My first question, did you make a disability claim? You are entitled to your disability coverage unless the policy specifically states substance abuse is not covered. Yes, the insurance company will tell you you're not covered. As a CRNA and attorney I have contact with says...they will lie to you about the coverage. They know we feel guilty as hell when it comes to this whole topic. Pursue the legal rights you have for disability coverage. By receiving disability payments you can focus on your recovery. The first year is so important in establishing a solid program and enabling you to deal with the stress of returning to the work force.
Second question, were you fired as a result of diversion? Even though you may have been fired, your disability insurance may still be in effect. Contact me for additional info in that respect. Better yet talk with an attorney familiar with nursing law and issues.
If you were arrested and/or prosecuted, or have a plea bargain in place, any prospective employer who performs a background check will discover your record. If you withhold the information regarding your record, they most likely will fire you for lying on your application and during your interview. If you have no criminal record, you are not obligated to tell any potential employer about your treatment. They are also specifically prohibited from asking you about addiction or alcoholism (ADA) in your past.

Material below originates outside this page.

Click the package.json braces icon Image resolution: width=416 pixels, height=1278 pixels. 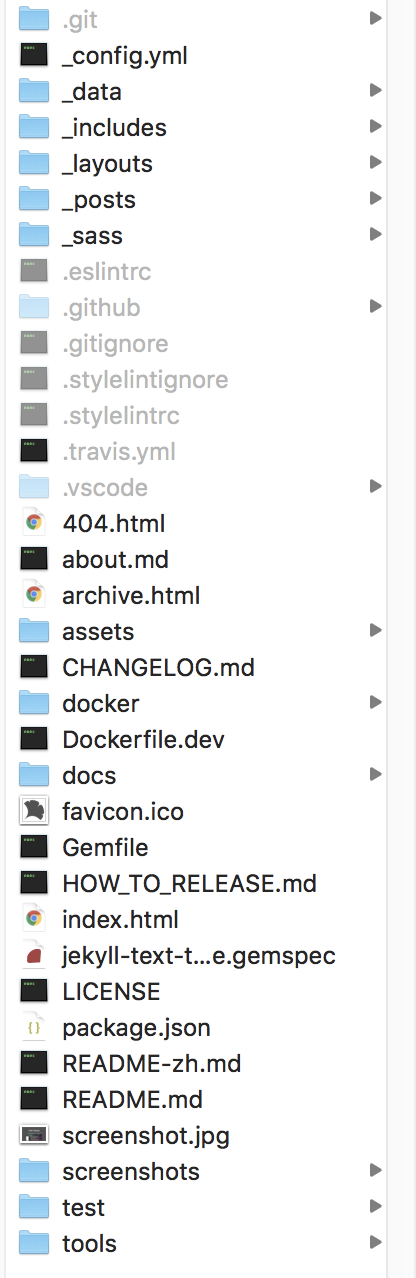[x=34, y=1027]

Information from the Federal Government about the ADA and your rights:
In general, these employers
- May not deny a job to or fire a person because he or she is in treatment or in recovery from a substance use disorder, unless the person's disorder would prevent safe and competent job performance.
- Must provide "reasonable accommodations," when needed, to enable those with a disability to perform their job duties. Changing work hours to let an employee attend treatment is one kind of a reasonable accommodation. (But if an accommodation would cause the employer undue hardship--significant difficulty or expense--it is not required.)

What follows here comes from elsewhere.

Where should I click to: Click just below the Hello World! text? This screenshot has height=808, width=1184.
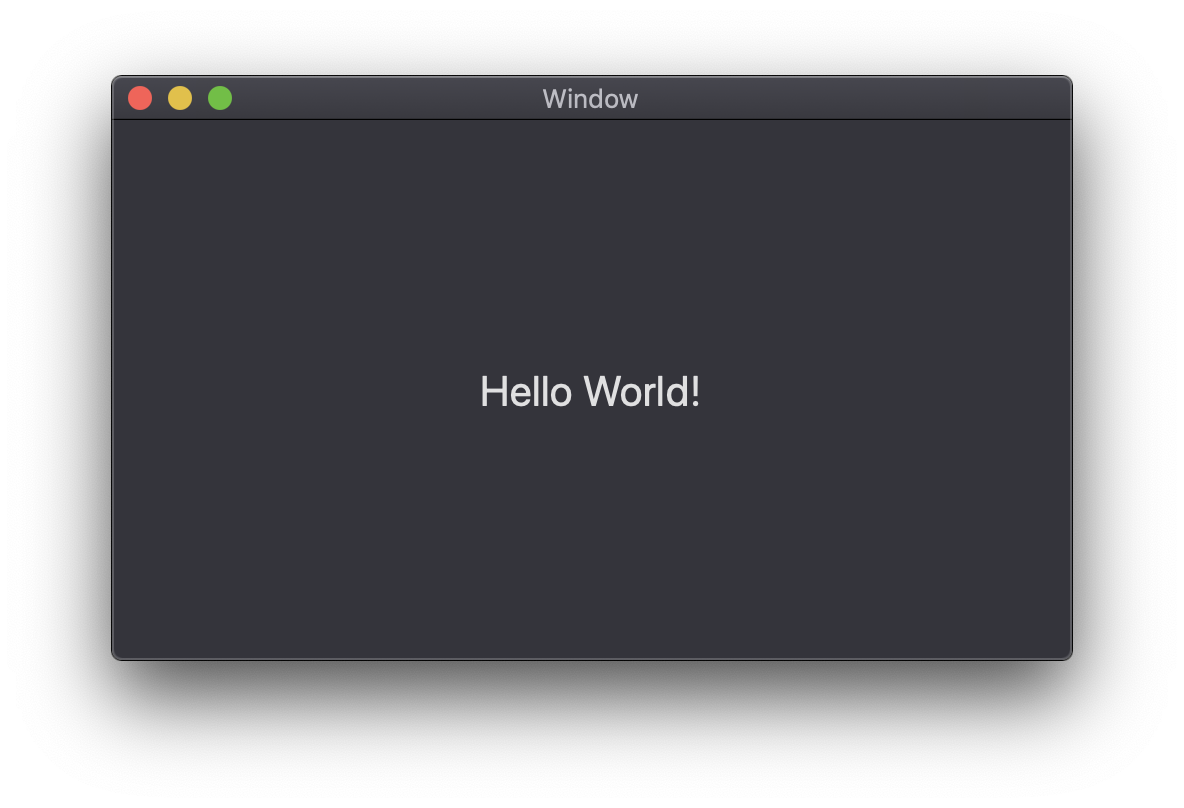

- Must keep confidential any medical-related information they discover about a job applicant or employee, including information about a past or present substance use disorder.
The non-discrimination laws protect only applicants and employees qualified for the job who currently are not engaging in the illegal use of drugs.
- "Qualified" means that a person meets the basic qualification requirements for the job, and is able to perform its essential functions--fundamental duties--with or without a reasonable accommodation.
- Remember: people who pose a direct threat to health or safety, or have committed misconduct warranting job discipline, including termination, are not protected.
"Before making a job offer, employers may not ask:
Employers may ask job applicants:
- Questions about whether a job applicant has or has had a disability, or about the nature or severity of an applicant's disability. Pre-offer medical examinations also are illegal.
- Whether a job applicant is or has ever abused or been addicted to drugs or alcohol, or if the applicant is being treated by a substance abuse rehabilitation program, or has received such treatment in the past.
- Whether the applicant currently is using drugs illegally
- Whether the applicant drinks alcohol
- Whether the applicant can perform the duties of the job."
Having said all of that, I recommend you be up front with any potential employer. I was rejected for several jobs because of my history (although they gave me other "reasons"), but I was also hired because I was up front and open. Something to consider.